Like I tell students, "we have no idea, really!"

Monday, March 06, 2017

Hey, wanna balance the budget?

I have often commented that government budgets are nothing but a reflection of our priorities and, therefore, our moral decisions.  But then, well, nobody cares for my comments anyway!

That kind of a bottom-line on budgets as priorities is easily conveyed through a wonderful "game" that Brookings has put together.  In this game, the player is asked to figure out ways in which the federal debt can be decreased.  For this, the player has to first identify three goals as the targets while working on balancing the budget.  I chose the following: Climate change, social safety net, and investing for the future.  Within each, the game offers specific policy proposals to choose from, the resulting action adding to or decreasing the debt.

Those three reflect my priorities.  It will not be any surprise to anybody who has known me even for a couple of years that I went with a carbon tax; increase in social security payroll tax; and enacting immigration reform.

It is all about the priorities.  Budgeting and economics require us to make clear upfront the question that a graduate school professor talked to us about in his guest lecture: What do you want to maximize?

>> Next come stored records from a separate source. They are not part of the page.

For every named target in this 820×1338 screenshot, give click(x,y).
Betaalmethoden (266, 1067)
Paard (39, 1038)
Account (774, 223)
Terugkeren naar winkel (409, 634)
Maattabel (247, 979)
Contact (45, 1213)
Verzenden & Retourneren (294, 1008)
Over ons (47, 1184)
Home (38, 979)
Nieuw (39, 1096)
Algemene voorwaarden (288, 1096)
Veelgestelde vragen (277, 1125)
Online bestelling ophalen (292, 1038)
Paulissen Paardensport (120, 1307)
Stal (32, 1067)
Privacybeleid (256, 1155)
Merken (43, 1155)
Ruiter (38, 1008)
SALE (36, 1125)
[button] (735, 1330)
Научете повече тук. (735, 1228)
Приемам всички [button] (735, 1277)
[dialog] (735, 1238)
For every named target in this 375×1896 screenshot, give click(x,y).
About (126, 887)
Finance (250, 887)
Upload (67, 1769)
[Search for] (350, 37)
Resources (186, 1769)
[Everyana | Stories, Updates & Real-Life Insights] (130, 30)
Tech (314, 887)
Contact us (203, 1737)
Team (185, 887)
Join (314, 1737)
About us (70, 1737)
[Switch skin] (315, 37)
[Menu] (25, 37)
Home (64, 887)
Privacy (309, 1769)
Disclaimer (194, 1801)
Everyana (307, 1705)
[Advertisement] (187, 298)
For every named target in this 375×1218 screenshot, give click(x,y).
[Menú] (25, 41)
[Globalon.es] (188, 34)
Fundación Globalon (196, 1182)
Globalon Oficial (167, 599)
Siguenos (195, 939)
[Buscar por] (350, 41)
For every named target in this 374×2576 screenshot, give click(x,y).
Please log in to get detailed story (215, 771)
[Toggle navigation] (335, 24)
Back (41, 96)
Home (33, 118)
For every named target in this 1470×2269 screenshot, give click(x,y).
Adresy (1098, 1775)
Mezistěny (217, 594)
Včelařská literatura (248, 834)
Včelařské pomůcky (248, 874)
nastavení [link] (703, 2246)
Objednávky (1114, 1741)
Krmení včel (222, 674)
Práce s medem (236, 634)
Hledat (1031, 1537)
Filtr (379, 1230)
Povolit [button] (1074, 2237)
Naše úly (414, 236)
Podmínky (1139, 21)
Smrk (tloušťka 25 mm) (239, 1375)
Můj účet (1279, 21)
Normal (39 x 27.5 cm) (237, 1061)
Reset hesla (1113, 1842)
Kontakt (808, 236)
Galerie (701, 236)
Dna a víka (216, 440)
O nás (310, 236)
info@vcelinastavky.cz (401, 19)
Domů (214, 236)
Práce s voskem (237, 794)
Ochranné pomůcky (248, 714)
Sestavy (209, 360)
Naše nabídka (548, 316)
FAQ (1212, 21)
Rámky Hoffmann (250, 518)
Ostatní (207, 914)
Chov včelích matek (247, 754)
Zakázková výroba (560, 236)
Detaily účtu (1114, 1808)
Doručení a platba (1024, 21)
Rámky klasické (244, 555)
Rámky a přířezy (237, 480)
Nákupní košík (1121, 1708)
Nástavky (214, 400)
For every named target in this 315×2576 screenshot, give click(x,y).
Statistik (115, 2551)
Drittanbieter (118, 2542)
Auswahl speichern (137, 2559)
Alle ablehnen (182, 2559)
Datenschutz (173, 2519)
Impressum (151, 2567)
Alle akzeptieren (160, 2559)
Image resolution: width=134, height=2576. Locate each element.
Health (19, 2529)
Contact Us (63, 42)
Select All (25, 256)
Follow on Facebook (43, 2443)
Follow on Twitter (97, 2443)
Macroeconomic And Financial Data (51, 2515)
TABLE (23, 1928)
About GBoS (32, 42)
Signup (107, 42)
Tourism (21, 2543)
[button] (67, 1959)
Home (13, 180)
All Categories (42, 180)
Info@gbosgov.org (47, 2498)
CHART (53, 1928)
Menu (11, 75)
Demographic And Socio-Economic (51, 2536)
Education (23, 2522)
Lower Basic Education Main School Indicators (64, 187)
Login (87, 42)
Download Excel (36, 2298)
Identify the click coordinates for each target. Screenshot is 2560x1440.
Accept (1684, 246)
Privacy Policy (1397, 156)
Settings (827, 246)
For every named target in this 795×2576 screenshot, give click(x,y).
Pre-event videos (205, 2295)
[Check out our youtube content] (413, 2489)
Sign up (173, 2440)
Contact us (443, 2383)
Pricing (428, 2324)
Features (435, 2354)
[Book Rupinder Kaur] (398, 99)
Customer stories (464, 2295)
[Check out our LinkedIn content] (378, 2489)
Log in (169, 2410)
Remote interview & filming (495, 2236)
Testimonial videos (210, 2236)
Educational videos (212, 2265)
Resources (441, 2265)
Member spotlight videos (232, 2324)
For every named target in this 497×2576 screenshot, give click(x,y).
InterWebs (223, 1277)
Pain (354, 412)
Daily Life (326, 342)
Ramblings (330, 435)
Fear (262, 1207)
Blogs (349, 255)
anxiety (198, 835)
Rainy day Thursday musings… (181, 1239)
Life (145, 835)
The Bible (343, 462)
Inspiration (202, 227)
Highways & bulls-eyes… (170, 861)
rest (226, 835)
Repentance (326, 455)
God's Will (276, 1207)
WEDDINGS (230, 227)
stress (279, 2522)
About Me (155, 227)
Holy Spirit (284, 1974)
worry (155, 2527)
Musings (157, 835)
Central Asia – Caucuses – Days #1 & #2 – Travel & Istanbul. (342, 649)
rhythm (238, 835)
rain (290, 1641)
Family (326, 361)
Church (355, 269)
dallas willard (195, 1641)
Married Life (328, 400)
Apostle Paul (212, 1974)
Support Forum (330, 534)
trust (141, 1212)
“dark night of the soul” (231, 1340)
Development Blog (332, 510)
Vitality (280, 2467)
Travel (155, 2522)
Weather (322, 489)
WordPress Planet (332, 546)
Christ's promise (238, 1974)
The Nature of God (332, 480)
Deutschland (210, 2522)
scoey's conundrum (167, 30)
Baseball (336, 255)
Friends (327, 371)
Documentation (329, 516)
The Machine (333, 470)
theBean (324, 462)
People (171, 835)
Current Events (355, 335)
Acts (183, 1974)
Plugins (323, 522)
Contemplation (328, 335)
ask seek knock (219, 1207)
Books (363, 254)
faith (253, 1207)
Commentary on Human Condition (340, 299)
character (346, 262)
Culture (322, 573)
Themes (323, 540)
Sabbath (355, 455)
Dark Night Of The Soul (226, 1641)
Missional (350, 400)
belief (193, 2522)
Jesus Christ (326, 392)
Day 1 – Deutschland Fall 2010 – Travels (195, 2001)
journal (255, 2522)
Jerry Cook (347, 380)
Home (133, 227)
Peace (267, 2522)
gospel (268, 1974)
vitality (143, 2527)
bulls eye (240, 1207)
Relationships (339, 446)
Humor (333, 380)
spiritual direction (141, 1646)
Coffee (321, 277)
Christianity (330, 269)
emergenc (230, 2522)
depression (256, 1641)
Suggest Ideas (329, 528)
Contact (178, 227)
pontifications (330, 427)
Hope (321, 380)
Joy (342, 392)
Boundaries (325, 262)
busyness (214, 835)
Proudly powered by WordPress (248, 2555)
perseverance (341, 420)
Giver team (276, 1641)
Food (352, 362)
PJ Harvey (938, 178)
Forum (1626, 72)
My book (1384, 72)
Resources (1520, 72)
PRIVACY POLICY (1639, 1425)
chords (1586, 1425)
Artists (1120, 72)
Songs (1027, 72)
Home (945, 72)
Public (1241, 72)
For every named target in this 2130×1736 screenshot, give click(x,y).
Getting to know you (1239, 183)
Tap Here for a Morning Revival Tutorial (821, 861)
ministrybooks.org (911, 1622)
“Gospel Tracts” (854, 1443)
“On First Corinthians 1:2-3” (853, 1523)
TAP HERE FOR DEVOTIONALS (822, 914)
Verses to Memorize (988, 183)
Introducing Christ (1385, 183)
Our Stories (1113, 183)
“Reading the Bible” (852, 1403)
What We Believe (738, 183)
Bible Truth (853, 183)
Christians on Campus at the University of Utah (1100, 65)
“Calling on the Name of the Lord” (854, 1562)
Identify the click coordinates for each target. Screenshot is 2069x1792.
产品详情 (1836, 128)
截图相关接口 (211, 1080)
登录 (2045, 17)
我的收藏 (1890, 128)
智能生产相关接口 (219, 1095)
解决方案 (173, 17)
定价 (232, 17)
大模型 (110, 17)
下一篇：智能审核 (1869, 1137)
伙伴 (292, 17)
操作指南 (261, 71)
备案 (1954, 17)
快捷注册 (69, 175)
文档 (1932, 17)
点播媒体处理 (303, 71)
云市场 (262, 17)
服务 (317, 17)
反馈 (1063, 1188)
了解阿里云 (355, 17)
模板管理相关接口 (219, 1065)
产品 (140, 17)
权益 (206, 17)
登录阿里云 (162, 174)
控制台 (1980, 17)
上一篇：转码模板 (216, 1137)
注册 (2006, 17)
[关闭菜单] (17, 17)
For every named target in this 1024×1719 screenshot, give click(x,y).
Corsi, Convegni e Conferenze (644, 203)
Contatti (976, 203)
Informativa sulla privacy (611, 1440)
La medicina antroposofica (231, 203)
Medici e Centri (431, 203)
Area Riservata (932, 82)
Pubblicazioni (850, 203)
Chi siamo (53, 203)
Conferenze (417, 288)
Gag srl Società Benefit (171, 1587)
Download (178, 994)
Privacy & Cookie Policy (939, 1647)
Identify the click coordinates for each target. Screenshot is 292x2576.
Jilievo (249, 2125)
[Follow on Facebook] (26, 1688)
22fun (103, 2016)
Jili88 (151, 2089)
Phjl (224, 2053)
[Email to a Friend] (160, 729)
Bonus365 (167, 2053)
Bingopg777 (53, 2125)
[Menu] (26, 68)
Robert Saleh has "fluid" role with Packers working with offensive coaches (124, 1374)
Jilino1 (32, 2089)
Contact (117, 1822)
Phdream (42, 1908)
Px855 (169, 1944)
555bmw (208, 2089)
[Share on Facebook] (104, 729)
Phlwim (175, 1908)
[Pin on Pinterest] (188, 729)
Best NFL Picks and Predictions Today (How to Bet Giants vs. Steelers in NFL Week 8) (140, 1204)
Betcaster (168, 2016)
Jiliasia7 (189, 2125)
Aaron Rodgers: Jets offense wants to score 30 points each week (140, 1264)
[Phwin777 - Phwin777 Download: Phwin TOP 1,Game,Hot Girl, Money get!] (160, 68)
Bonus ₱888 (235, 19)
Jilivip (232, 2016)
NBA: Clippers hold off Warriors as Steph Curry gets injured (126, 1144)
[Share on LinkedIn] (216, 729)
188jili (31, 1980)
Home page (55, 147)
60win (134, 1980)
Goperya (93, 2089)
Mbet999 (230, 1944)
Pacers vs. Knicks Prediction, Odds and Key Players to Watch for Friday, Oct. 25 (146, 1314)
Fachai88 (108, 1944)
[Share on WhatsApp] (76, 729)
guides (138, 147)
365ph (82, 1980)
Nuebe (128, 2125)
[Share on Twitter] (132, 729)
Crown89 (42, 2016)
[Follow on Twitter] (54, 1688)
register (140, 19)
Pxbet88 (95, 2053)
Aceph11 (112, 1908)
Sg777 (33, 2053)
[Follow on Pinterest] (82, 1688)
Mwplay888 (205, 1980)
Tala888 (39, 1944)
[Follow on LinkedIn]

Answering that question is not the same as answering 2+2 = 5.  What we try to maximize depends on our preferences, which means I am making moral decisions--like how enacting immigration reform is to me not merely a budgetary issue but also a statement on what it means to be human and to respond to the trials and tribulations of the undocumented and their children.

Even after this step, it is not as if economics is a science. Far from it.
Economics provides the illusion of science, the veneer of mathematical certainty.
 It is a big-time guessing game, in which the experts do provide all the ceteris paribus caveats and the degree of confidence that they have.  However, when talking with people in the real world, they simplify the message and let people believe that it is all science.
We economists should be more humble and honest about the reliability and precision of statistical analysis.

So, go ahead, play that budget game.  Think for yourself, instead of outsourcing "thinking" to an economist or--worse--to this president!

Sunday, March 05, 2017

Hey professors, go talk to the public!

I have blogged before (like here) about how Charles Darwin's argument on natural selection and evolution threatened people's understanding of who they are.  It is not easy, I suppose, to accept that we humans are not that special.  Not made in god's own image.  If in god's image, then, ahem, when I look at the mirror I can only conclude that god is ugly;)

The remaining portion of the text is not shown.